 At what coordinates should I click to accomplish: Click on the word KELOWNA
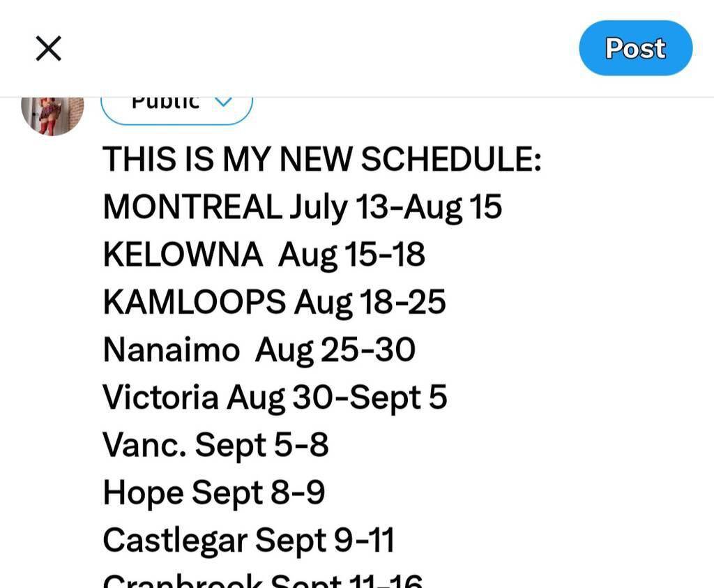[183, 255]
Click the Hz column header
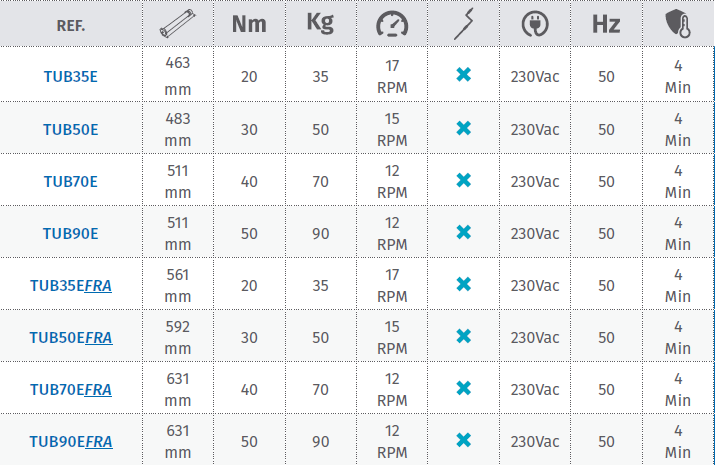 pyautogui.click(x=606, y=24)
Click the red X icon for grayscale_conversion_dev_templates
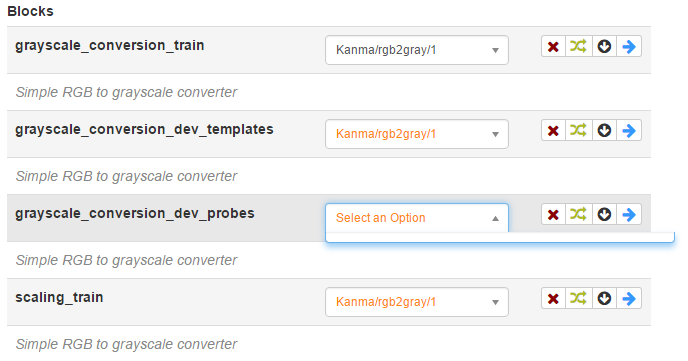Screen dimensions: 688x361 tap(553, 130)
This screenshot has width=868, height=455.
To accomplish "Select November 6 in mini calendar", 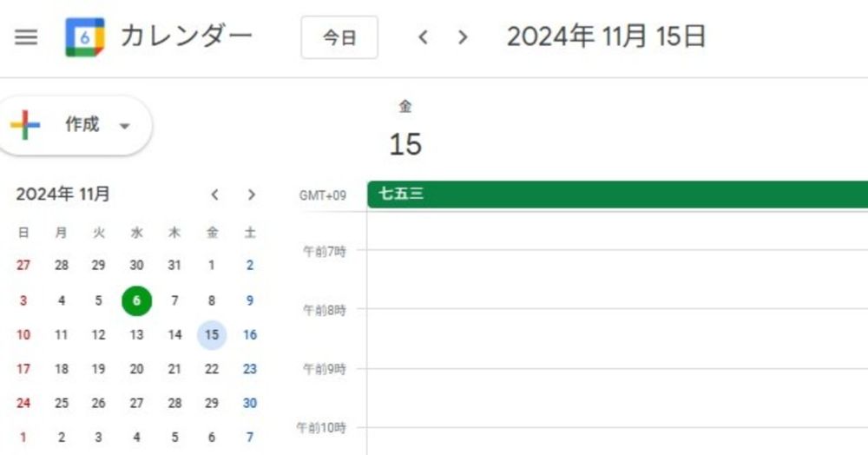I will [x=136, y=300].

Your task: Skip the pictures. Restate exactly the lines from the start of the entries through the line containing "This screenshot has width=868, height=455.", both ends included.

Response below:
 At what coordinates should I click to accomplish: Click on the word KELOWNA
[183, 255]
Click the Hz column header
 pyautogui.click(x=606, y=24)
Click the red X icon for grayscale_conversion_dev_templates
Screen dimensions: 688x361 tap(553, 130)
This screenshot has width=868, height=455.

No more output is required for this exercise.